Hoje celebramos São Judas Tadeu, e seu conselheiro de missão evangelizadora, São Simão. Dois dos doze escolhidos por Jesus entre Seus discípulos, para embarcarem na missão do apostolado.

Mas, o que é ser um Apóstolo? Há uma diferença entre os Apóstolos e os oitros Discípulos, citados no Evangelho lucano que ouvimos hoje?

A liturgia de hoje nos ajuda a entender o que significa ser um Apóstolo, um discípulo.

Na primeira leitura de hoje, vemos as palavras de devoção de São Paulo Apóstolo, ao indicar aos Efésios que aqueles que ouvem da palavra de Deus, já não são habitantes comuns mundanos, e sim responsáveis pela formação do Corpo de Cristo mundano. E para a manutenção deste corpo, deste edifício, como nos diz Paulo, é necessária uma vida de Fé. Uma vida de oração e uma vida de ação. Uma vida em que recebemos a evangelização, e posteriormente passamos esta palavra aos outros, evangelizamos e nos santificamos.

No evangelho de Lucas, vemos que depois de muita conversa com o Pai, Jesus decide por escolher doze de seus discipulos, e os nomeia apóstolos. Dentre eles, temos São Judas Tadeu e São Simão. Esta decisão exigiu de Jesus muito discernimento, pois, os escolhidos, seriam os responsáveis por serem os alicerces da memória de Cristo pela eternidade. E aí está a grande diferença entre um Apóstolo e um Discípulo. O apóstolo, por excelência, é um evangelizador que doa toda a sua vida pela evangelização, pela conversão dos povos, pela cura dos enfermos de alma.
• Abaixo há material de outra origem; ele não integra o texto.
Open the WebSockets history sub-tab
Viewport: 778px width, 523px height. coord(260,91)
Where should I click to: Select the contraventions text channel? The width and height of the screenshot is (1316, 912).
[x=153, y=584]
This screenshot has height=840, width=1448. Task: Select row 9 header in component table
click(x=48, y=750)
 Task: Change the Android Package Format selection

São Judas nos foi exatamente isso. Um homem que percorreu a Ásia, a África, a Europa, sempre em seu trabalho incessante de divulgação da palavra. Neste caminho, operou milagres e converteu pessoas graças ao seu amor por Cristo que transbordam pelos seus olhos e pelas suas ações. Até que na Pérsia, converteu a tantos junto de Simão, que incomodou os poderosos. E foram estes poderosos que o martirizaram com extrema crueldade e a sangue frio, com uso de pedras, lanças, machados... Mas, até em seu martírio, Judas jamais temeu. Em nenhum momento abaixou sua cabeça. E rezou, até o momento que seu coração bateu pela última vez. Este amor, esta entrega, foi impactante aos que assistiram seu martírio. E muitos converteram-se por isso, pela extrema fé de Judas Tadeu.
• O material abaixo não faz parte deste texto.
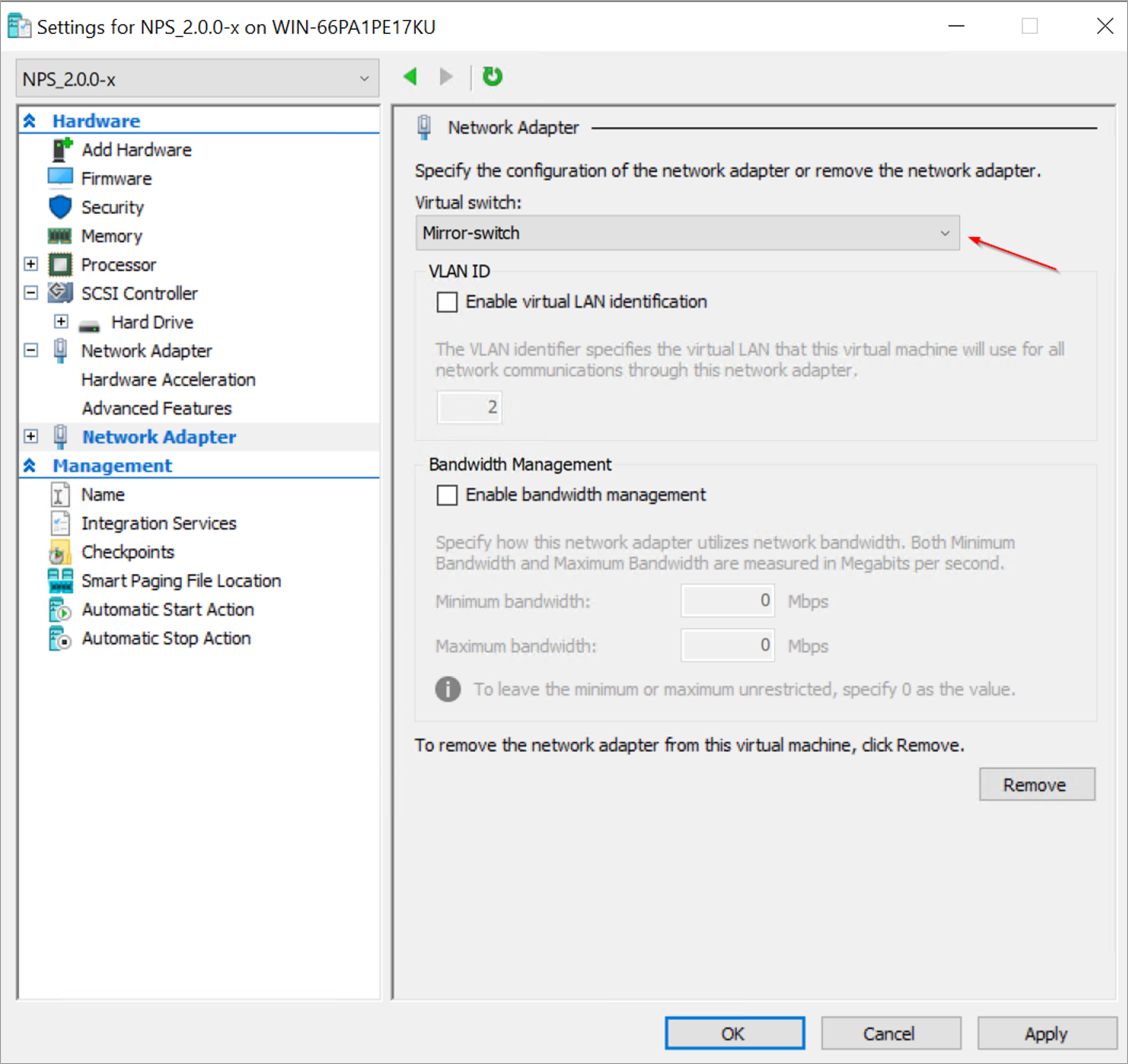Collapse the SCSI Controller tree entry

click(31, 293)
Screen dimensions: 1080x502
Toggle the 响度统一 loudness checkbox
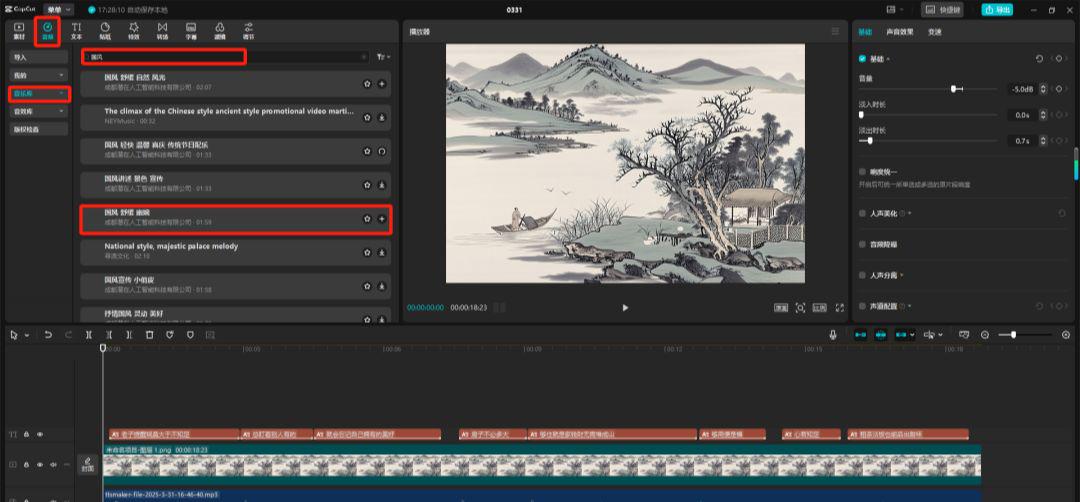[x=863, y=171]
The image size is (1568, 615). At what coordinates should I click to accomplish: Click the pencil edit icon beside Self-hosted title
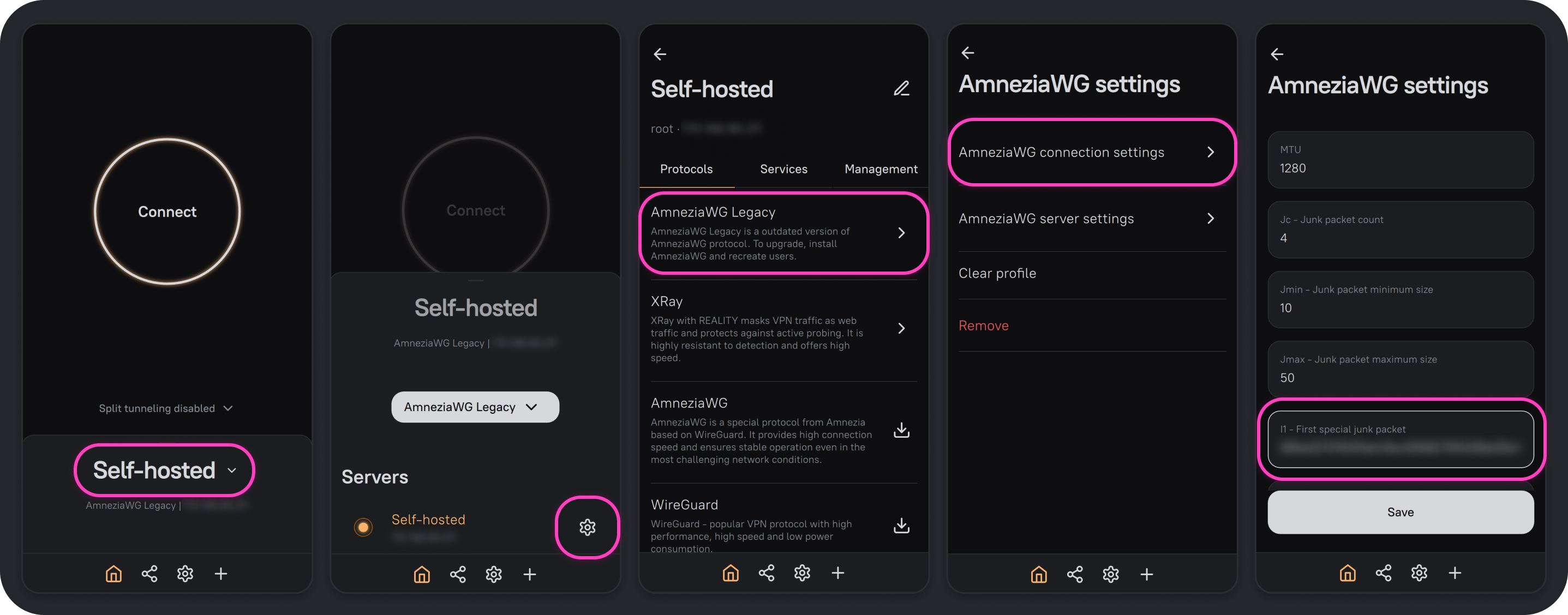[901, 89]
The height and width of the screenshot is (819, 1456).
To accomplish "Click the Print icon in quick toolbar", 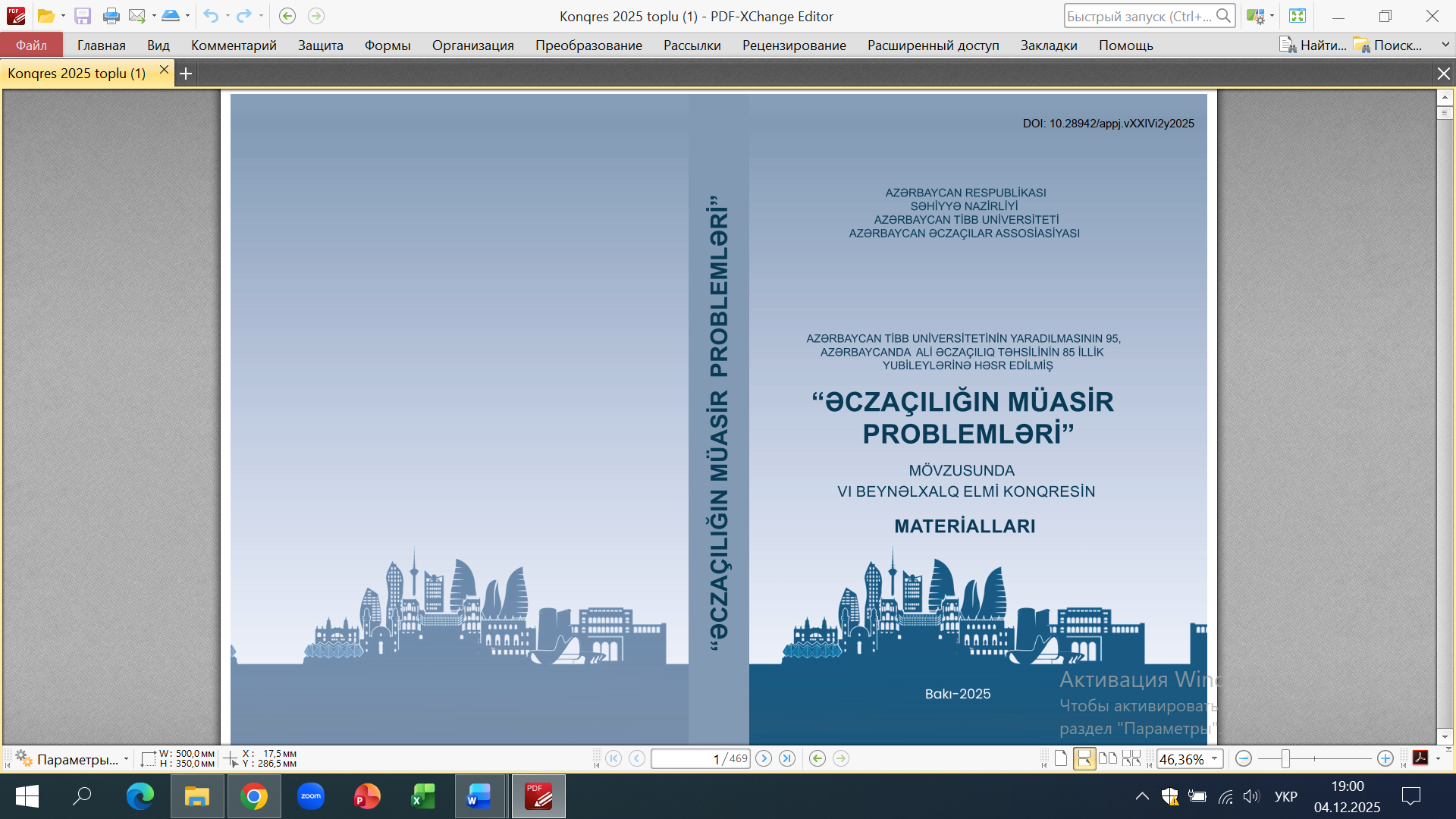I will pos(111,16).
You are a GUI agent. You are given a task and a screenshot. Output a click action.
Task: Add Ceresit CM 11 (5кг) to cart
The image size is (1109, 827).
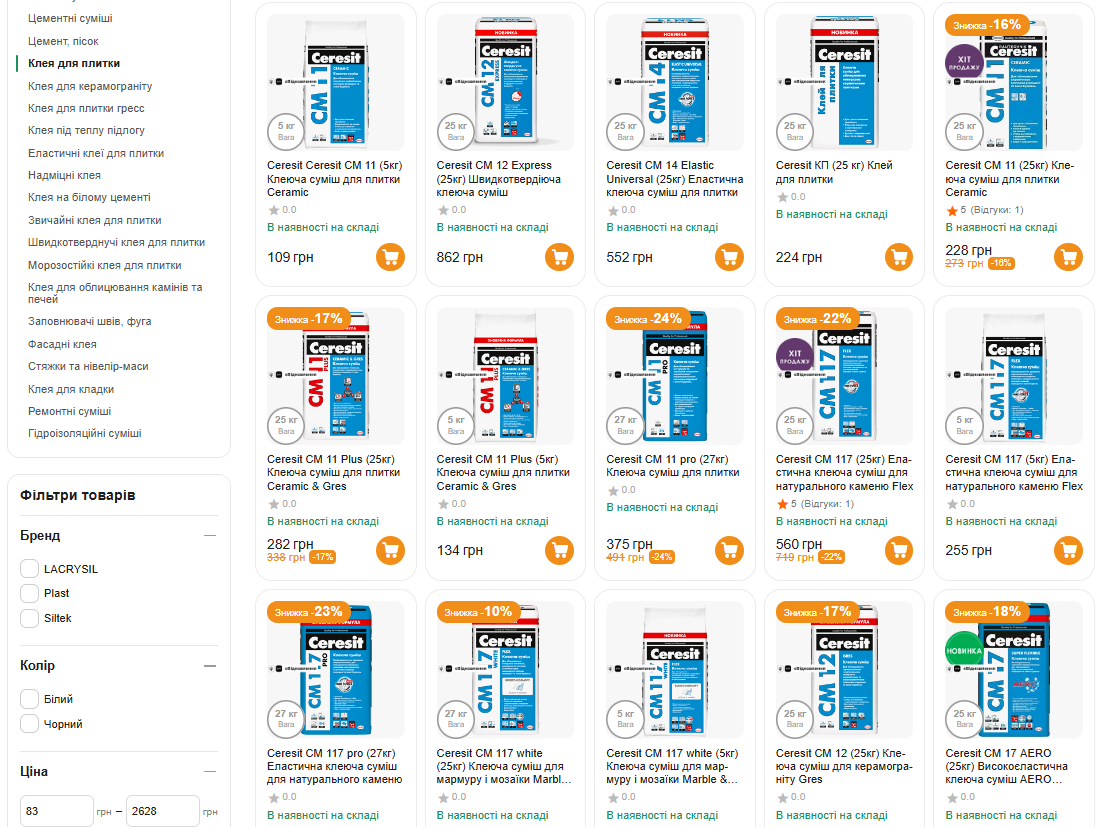pyautogui.click(x=390, y=257)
Se quisermos ser Santos Apóstolos, é nesta vivência que devemos nos espelhar!

Mantenha-mos a memória de São Judas Tadeu sempre acesa. Ele que é muito esquecido por ser confundido com o traidor Judas Iscariotes, mas que se faz nosso Santo intercessor nas causas que achamos serem perdidas, impossíveis...

“Invocai com grande confiança o meu apóstolo Judas Tadeu. Prometo socorrer a todos que por seu intermédio a mim recorrerem”. - Disse Jesus a Santa Brígida.

E para encerrar esta palavra, meus irmãos e minhas irmãs, recorremos a oração que o próprio Judas nos deixou como herança em sua epístola do Novo Testamento.

“Ao único Deus sábio, Salvador nosso, seja glória e majestade, domínio e poder, agora e para todo o sempre. Amém”.